L’amitié en guise d’Europe

Eric PAUWELS, Quand j’étais petit, les cosmonautes vivaient aussi longtemps que les chênes, Motifs, 2016, 277 p.

pauwelsUn homme, dont on devine le grand âge, entreprend un périple d’Anvers à Venise en train. Il a parsemé le parcours d’étapes amicales au cours desquelles il prendra le temps des retrouvailles avant de continuer sa route. De ce pèlerinage, on aura vite compris que l’effet recherché est de savourer l’instant présent. Le voyageur scrute les paysages qui défilent et cueille les images furtives quoi s’offrent à lui. Il en est de même des êtres qu’il croise et sa disponibilité lui vaut une belle galerie de rencontres éphémères mais toujours placées sous le signe de l’étonnement positif.

À Luneville, la première de ses étapes, il retrouve Martin, jeune travailleur social actif dans un service pour handicapés mentaux. Avec lui, il observe les résidents et explore les surprises de l’altérité. Non sans passer de bons moments à table en compagnie de mets et flacons dignes d’un dernier repas, rituel constant des étapes amicales.  Le train le conduit ensuite au bord du lac de Constance auprès d’Anton, avec qui il devise de cinéma et de littérature. Puis à Matrei am Brenner, village tyrolien où l’attend Louise, une anthropologue à la retraite avec qui il scrute les cultures multiples du monde. Suit encore Vérone, où vit Mirek, un historien de l’art polonais avec qui il revisite les œuvres qui les ont touchés.  À chaque fois, la même magie joue. L’ami est une personne dont la compagnie réveille des souvenirs mais surtout avec qui se déroulent les rubans d’un patrimoine européen inépuisable, démarche faite de découvertes et d’émotions, de bouleversements tout à la fois intimes et partagés, bribes d’un trésor collectif. Le prisme varié des rencontres, qui touchent à différentes facettes du savoir, décuple les approches sans les hiérarchiser, offrant un kaléidoscope aux combinaisons infinies.

À Venise, où il a prévu de passer du temps seul face à lui-même, une rencontre ultime l’attend, imprévue celle-là. Comme il est prêt à en saisir la chance, elle ne sera pas moins riche que les autres, que du contraire.
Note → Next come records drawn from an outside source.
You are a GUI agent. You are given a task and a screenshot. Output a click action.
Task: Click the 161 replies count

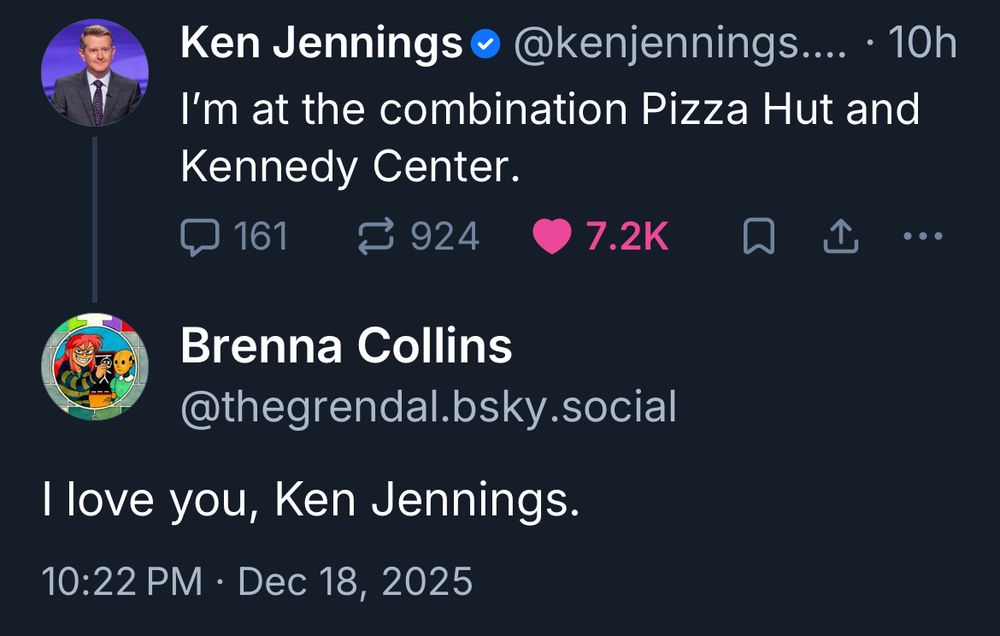click(x=260, y=237)
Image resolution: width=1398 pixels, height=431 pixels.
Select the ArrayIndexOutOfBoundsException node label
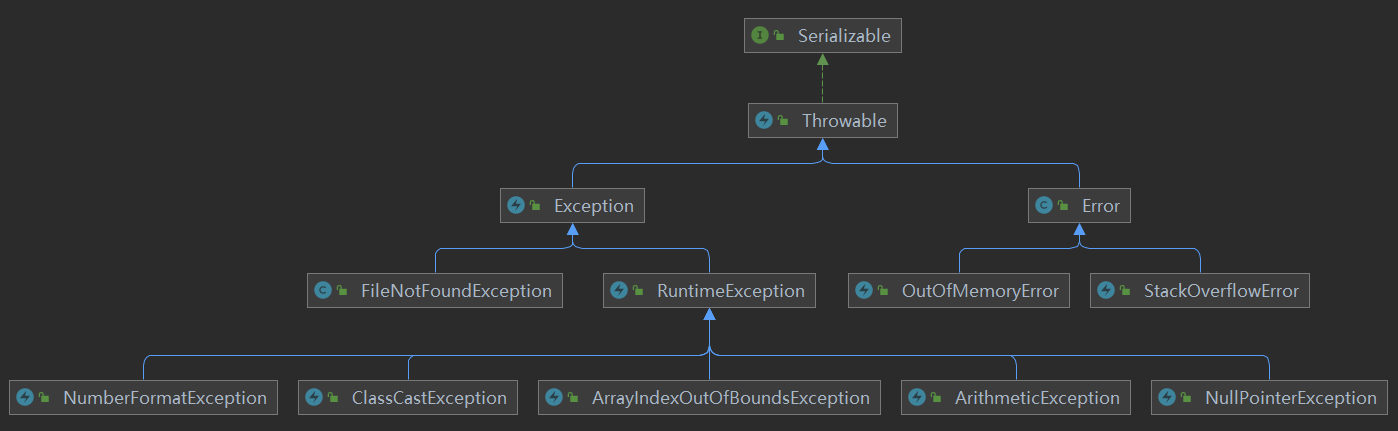click(x=730, y=397)
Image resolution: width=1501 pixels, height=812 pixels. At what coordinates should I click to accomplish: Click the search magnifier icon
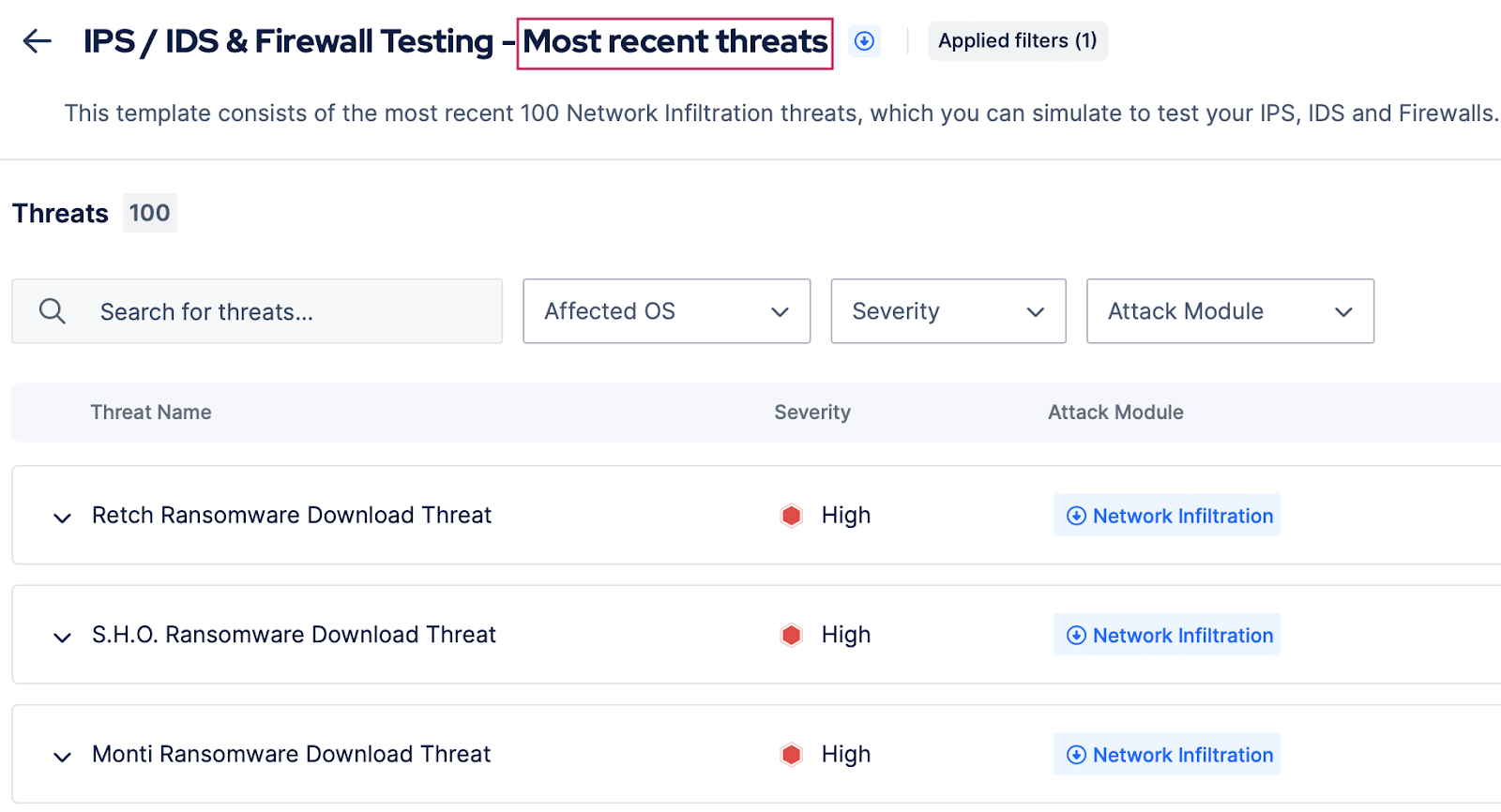(53, 311)
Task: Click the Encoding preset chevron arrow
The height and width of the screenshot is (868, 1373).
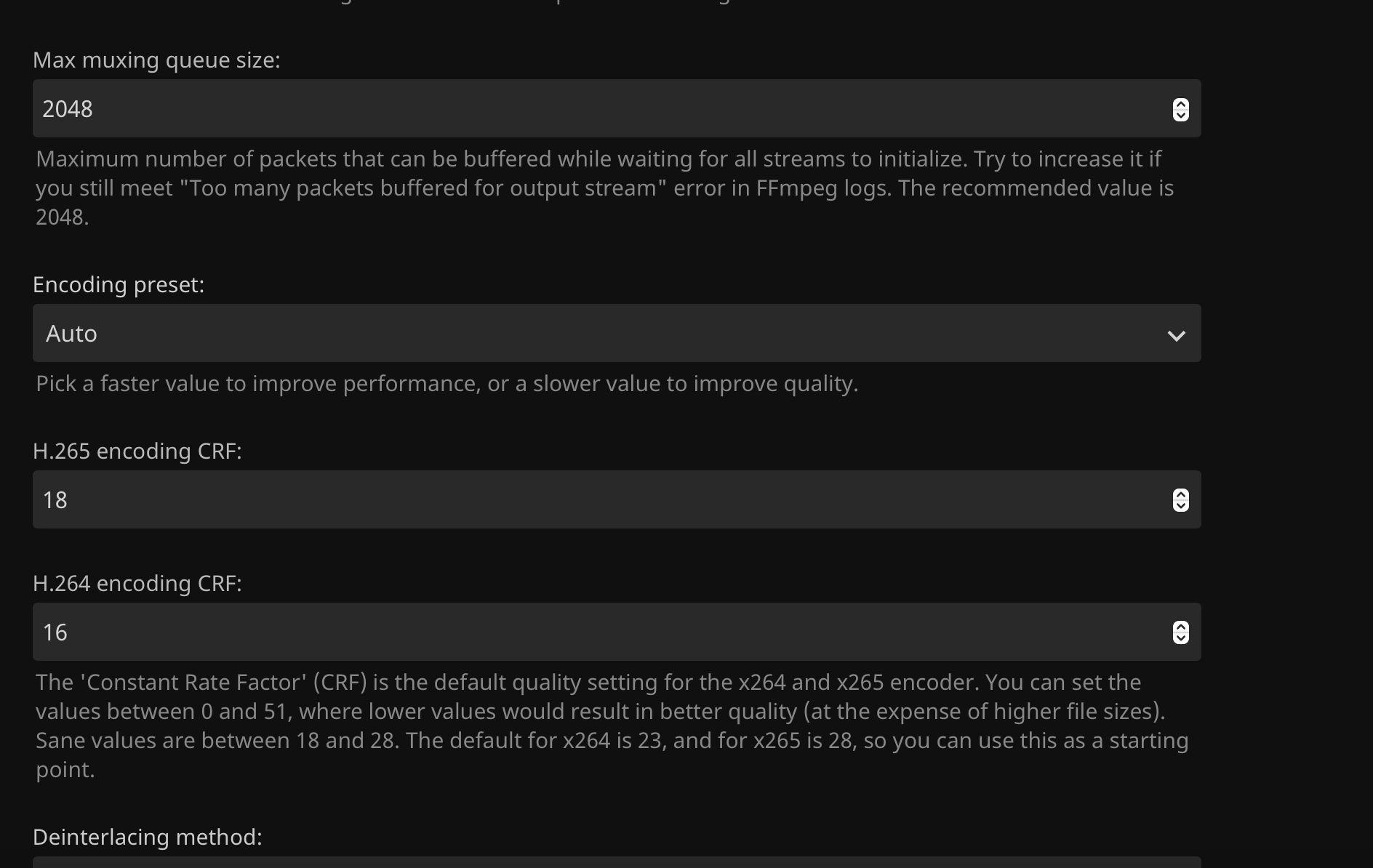Action: (1176, 335)
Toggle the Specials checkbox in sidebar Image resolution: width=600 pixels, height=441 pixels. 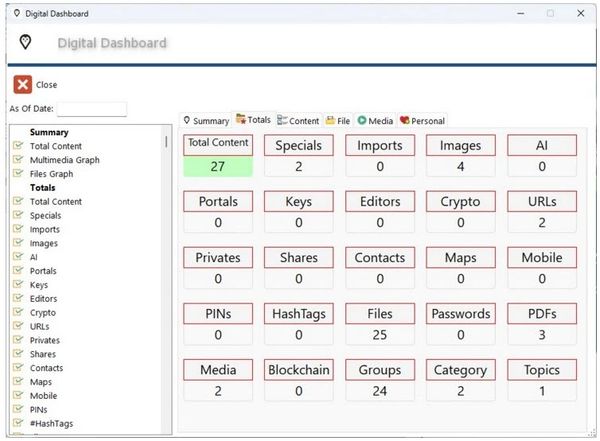[x=18, y=215]
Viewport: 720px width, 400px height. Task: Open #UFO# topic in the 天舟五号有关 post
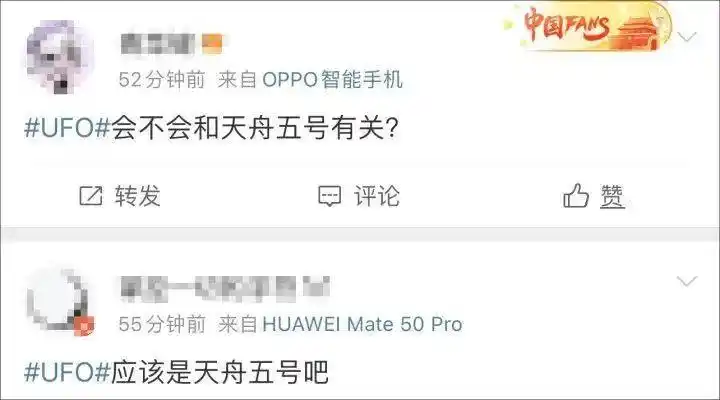tap(67, 127)
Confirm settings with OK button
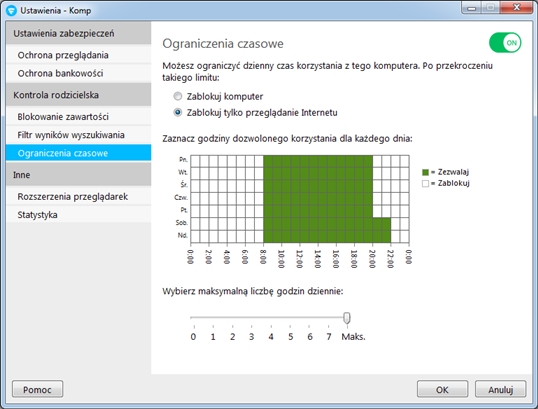Viewport: 538px width, 409px height. (x=442, y=389)
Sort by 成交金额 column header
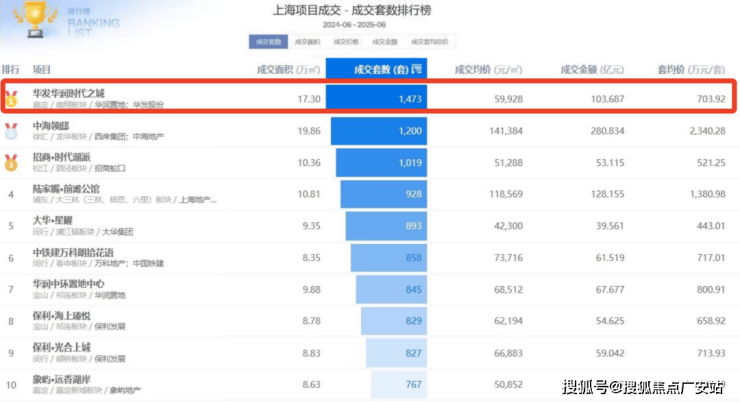This screenshot has height=403, width=740. point(591,70)
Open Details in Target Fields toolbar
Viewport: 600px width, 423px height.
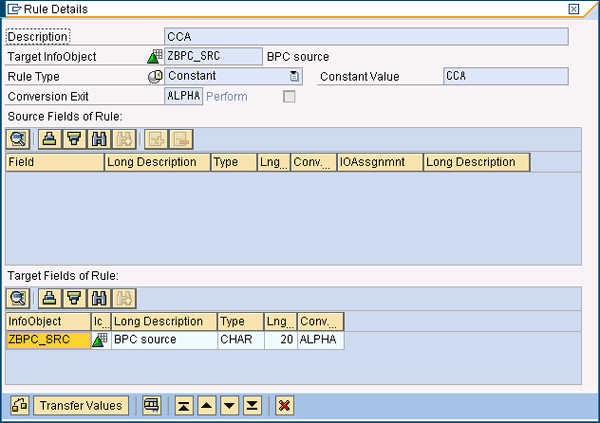17,298
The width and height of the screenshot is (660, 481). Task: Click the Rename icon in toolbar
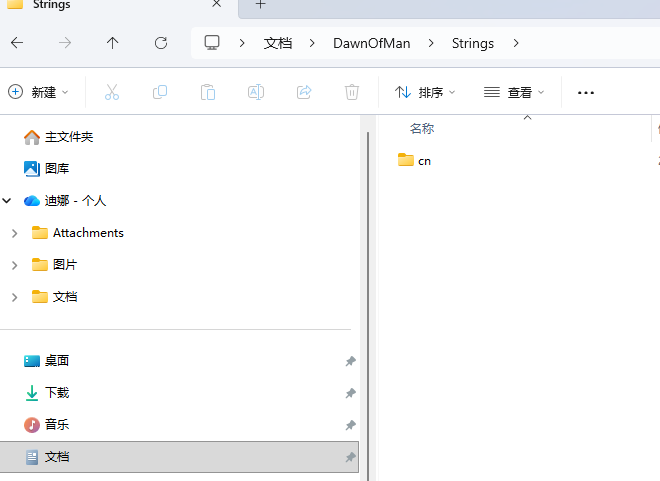point(256,92)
À telle enseigne que ce voyage, qui pourrait être le dernier, est tout sauf un adieu. La présence au monde de cet homme est à son maximum : il aborde les choses avec une sagesse positive qu’on lui envie, sans renoncer en rien à ses rêves d’enfant, avec un art subtil de prendre le meilleur sans le pire.

Au terme de ce périple narré en termes élégants qui célèbre la culture partagée par-delà les diversités d’âge, d’origine et de formation, on se prend, sans que la chose soit nommée, à mesurer une des chances de l’Europe, celle qui permet aux gens de circuler, d’échanger sans entrave et de fraterniser.